___ Extracted material
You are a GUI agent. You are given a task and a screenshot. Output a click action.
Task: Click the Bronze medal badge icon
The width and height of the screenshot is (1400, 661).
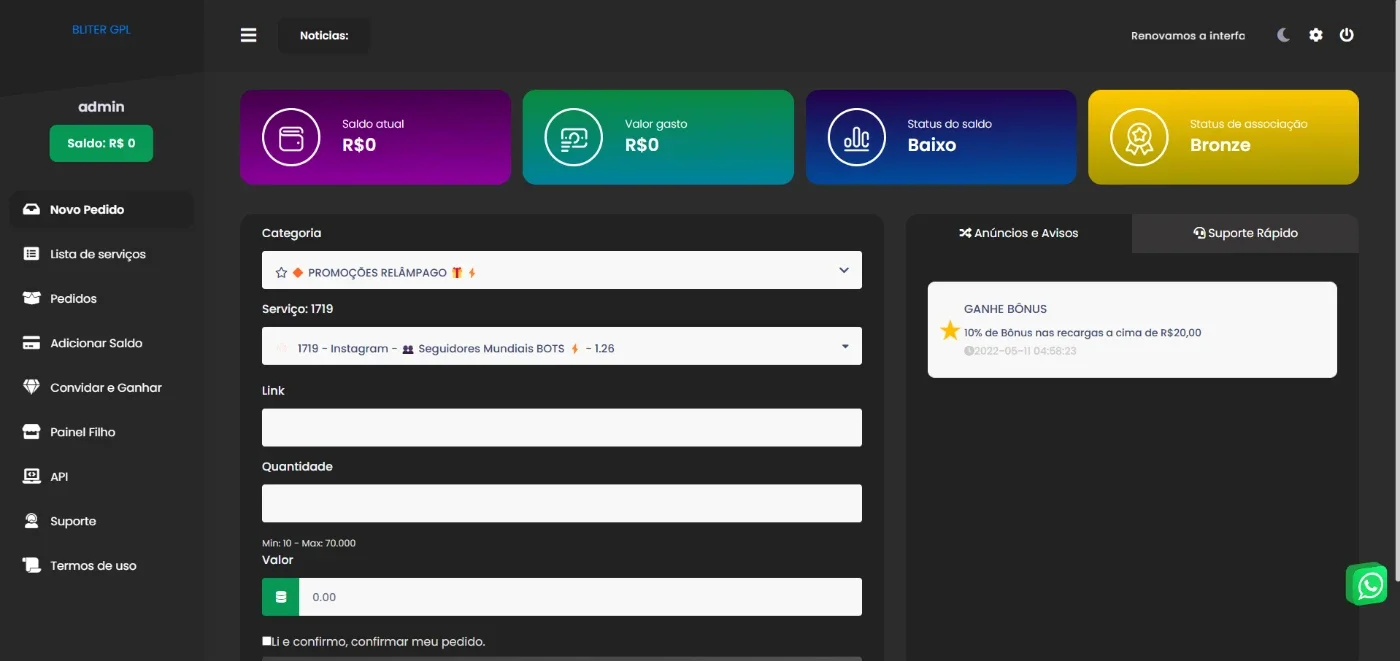coord(1139,138)
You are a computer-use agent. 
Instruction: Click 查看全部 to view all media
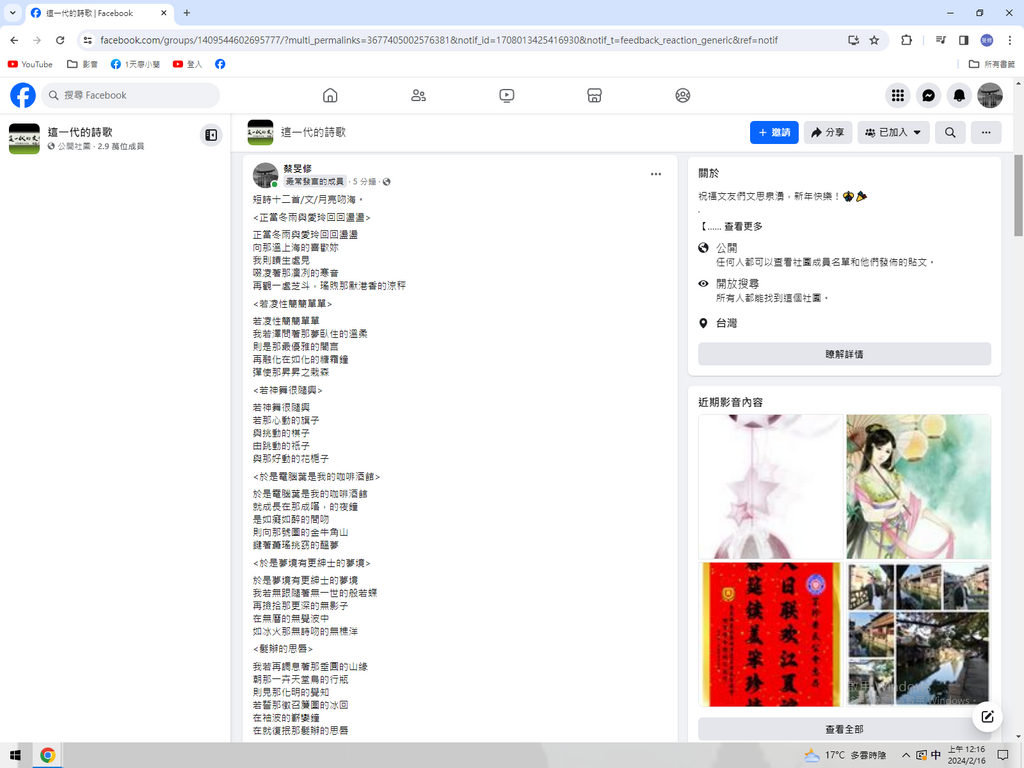844,729
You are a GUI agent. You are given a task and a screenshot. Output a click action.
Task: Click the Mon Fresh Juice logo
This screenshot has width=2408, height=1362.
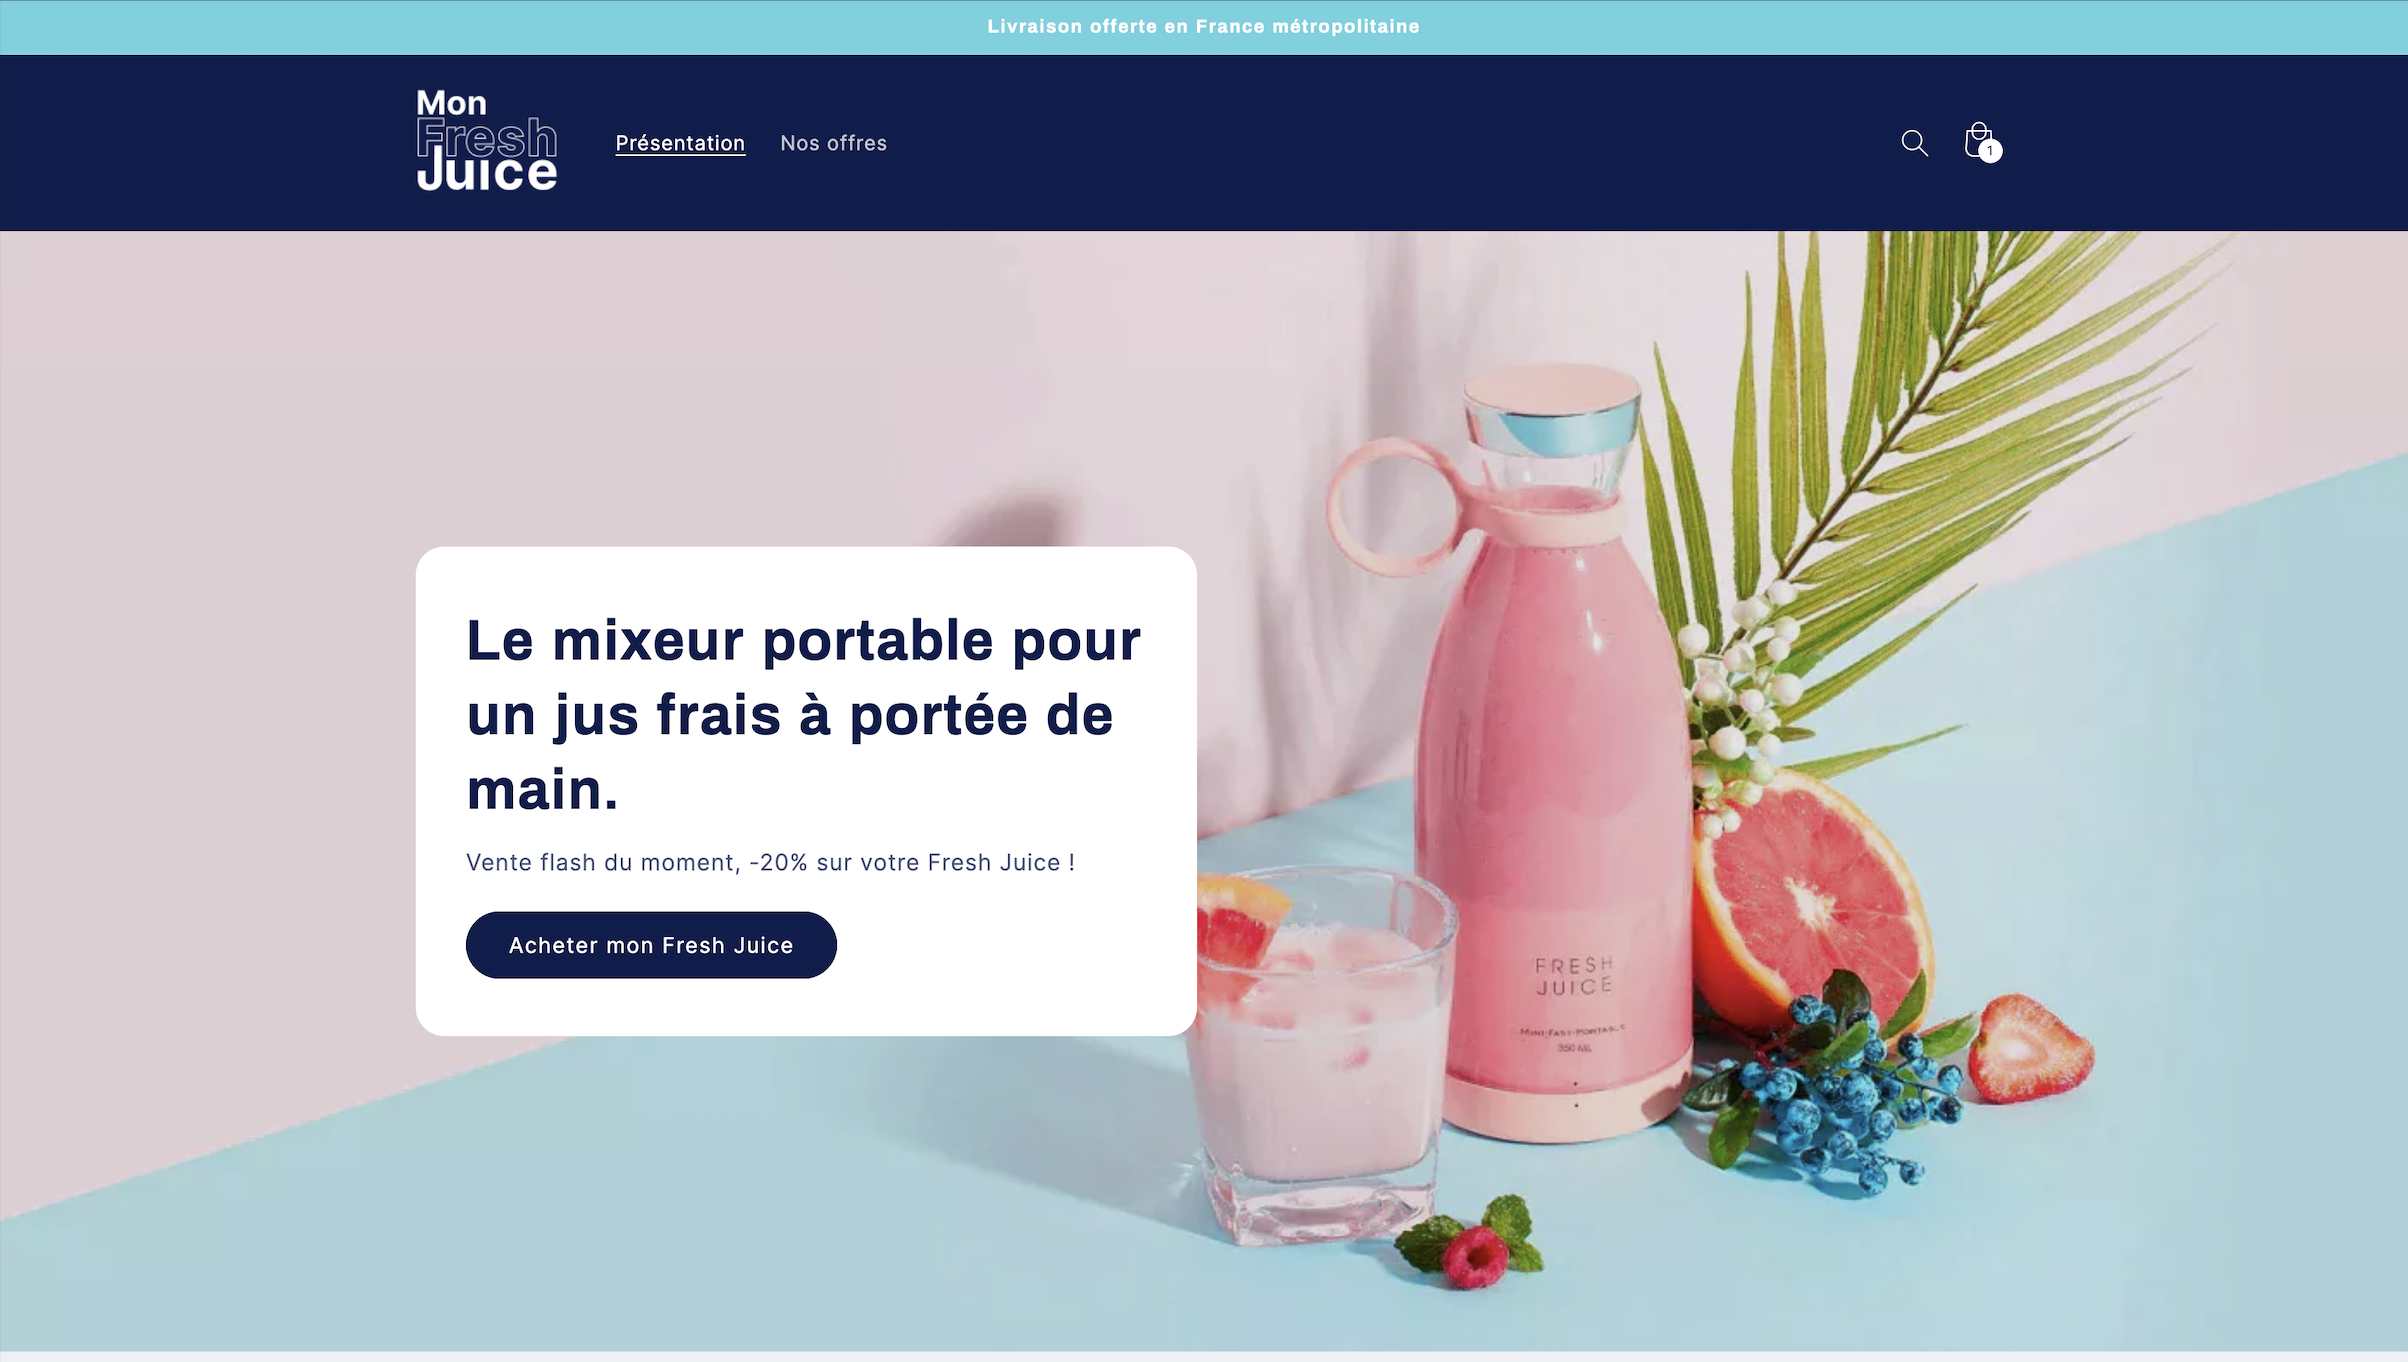click(x=487, y=141)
______
How to complete this task → The required output is an exact copy of the lines from the one with "Task: Click the Bronze medal badge icon" through the final line of the data above, with pictures removed.

Response →
Task: Click the Bronze medal badge icon
The width and height of the screenshot is (1400, 661).
coord(1139,138)
You are a computer-use agent. 
Instruction: Click 查看全部 to view all media
844,729
You are a GUI agent. You are given a task and a screenshot. Output a click action.
Task: Click the Mon Fresh Juice logo
This screenshot has width=2408, height=1362.
click(x=487, y=141)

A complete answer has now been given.